The emotion is removed, and regulations could be put to a democratic vote, by expressing a tolerable risk level for any adverse outcome as an odds ratio.

For example, a general consensus that "I would happily tolerate 20% more mothers in the population raising an autistic child if I can take 30mg Xovariz to cope today" would become a standard public risk tolerance for Xovariz-related ASD of 1.2. 

Under this rational system, only pills which showed a 1.2 or less odds ratio for ASD would keep their licence. 

And not just pills.

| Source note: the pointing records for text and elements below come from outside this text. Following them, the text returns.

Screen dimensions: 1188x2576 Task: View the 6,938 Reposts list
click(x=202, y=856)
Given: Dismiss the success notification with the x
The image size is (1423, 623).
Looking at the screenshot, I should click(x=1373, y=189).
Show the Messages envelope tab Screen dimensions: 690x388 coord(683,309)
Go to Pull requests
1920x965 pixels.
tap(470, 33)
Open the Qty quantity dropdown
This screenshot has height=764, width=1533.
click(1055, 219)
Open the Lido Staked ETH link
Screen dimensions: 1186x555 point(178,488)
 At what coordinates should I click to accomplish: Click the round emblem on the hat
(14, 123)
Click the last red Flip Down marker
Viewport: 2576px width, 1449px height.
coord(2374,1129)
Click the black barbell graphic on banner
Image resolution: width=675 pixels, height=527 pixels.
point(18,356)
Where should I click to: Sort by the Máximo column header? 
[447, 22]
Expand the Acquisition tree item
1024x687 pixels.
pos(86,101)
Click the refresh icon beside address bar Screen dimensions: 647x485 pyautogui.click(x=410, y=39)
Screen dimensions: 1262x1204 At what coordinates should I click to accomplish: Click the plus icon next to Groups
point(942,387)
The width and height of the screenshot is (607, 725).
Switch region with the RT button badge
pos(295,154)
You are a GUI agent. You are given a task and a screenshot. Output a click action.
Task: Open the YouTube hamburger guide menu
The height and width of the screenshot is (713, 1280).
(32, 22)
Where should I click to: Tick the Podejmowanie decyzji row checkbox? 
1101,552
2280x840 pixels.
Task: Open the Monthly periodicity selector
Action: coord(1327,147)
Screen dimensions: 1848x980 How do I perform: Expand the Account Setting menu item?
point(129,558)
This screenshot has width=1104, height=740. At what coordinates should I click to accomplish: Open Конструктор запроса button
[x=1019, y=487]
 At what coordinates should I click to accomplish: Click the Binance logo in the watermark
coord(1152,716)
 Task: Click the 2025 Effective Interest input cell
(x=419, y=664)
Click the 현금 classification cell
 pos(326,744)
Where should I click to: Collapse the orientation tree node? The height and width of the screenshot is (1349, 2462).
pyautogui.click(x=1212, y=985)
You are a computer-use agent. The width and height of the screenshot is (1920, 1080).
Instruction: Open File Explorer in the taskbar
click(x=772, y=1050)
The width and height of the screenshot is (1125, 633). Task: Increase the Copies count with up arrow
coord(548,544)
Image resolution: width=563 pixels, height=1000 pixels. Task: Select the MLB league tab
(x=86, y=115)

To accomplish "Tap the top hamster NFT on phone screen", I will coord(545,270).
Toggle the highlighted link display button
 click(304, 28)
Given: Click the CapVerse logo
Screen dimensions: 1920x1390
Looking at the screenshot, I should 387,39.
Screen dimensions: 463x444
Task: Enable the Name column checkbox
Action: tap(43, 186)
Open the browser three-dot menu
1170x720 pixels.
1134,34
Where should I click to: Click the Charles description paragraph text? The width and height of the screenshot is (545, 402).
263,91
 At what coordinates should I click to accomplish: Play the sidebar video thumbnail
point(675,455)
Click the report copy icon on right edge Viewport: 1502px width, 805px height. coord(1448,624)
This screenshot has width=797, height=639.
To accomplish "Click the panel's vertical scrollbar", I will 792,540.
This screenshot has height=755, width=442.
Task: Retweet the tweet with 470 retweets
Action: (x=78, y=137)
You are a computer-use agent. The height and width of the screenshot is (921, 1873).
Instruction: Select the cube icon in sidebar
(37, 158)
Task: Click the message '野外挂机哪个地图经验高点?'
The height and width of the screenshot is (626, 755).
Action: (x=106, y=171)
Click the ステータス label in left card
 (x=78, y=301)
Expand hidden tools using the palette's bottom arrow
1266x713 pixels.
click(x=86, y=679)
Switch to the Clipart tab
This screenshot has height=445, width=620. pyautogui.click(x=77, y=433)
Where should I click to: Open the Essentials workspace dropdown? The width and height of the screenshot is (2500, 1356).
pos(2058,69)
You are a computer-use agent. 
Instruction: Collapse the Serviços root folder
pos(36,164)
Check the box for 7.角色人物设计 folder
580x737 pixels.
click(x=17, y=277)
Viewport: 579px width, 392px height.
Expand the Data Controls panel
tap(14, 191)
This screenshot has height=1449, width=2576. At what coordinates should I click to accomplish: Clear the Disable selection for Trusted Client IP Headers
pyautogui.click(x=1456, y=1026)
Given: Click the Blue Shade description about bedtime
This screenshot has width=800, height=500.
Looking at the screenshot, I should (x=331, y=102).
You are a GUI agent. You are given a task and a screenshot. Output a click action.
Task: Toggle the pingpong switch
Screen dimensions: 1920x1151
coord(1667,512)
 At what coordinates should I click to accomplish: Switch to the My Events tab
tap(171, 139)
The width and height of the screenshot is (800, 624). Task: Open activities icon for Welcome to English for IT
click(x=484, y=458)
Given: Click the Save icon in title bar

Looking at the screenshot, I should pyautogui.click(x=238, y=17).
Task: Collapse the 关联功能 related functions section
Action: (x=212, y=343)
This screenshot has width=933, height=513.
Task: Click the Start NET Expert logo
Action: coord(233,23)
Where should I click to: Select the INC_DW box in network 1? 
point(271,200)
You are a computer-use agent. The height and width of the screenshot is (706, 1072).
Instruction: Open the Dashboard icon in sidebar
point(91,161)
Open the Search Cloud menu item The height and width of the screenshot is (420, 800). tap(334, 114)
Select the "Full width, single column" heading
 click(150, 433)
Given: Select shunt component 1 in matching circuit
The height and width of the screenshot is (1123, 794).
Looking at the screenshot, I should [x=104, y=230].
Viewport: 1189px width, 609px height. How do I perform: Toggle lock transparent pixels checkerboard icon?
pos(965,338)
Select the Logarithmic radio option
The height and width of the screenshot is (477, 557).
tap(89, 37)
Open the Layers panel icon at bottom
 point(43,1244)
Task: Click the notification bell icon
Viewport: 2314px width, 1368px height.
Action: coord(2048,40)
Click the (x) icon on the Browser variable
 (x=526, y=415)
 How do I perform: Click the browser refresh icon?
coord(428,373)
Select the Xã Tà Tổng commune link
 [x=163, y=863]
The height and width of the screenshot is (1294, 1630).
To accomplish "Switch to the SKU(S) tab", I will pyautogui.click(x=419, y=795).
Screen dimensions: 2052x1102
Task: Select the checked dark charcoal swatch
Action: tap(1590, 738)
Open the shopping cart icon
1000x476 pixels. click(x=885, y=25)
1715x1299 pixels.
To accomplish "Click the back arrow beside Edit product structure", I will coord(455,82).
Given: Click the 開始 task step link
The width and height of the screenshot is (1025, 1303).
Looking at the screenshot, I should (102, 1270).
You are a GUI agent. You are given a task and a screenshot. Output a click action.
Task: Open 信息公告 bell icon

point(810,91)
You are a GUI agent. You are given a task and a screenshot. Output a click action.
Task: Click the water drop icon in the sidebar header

Nigel Farage's gin, Ptuj's Town Smell, or bareback hippopotamus rodeo could all be evaluated for their ASD risk.

There would be plenty to argue about, without holding things up for obviously benign substances which a sufficiently large amount of information already indicates are beneficial, or whose risks are so tolerated they are considered a matter of individual agency, at the population level, vox populi, vox dei style. 

But you cannot impose an odds ratio limit of 1 or less on anything - unless you are prepared to make coffee, alcohol, and aspirin prescription-only.

Sadly everything populi is fickle and docile in its risk assessments. Slovenian statisticians could try all sorts of techniques to skew public perception of the odds, in order to help their clients destroy each others' gin, dandelion, or health improvement businesses. 

There would have to be some rules about the size and qualities of the studies. 

Let's prove the State Prosecutor can do the easy sums first. Please get back on the trail of my ten euros.


Yours truly.


Julian Bohan










*"Naj umrl krava moja soseda."
 This Slovenian economics proverb says "May my neighbor's cow die."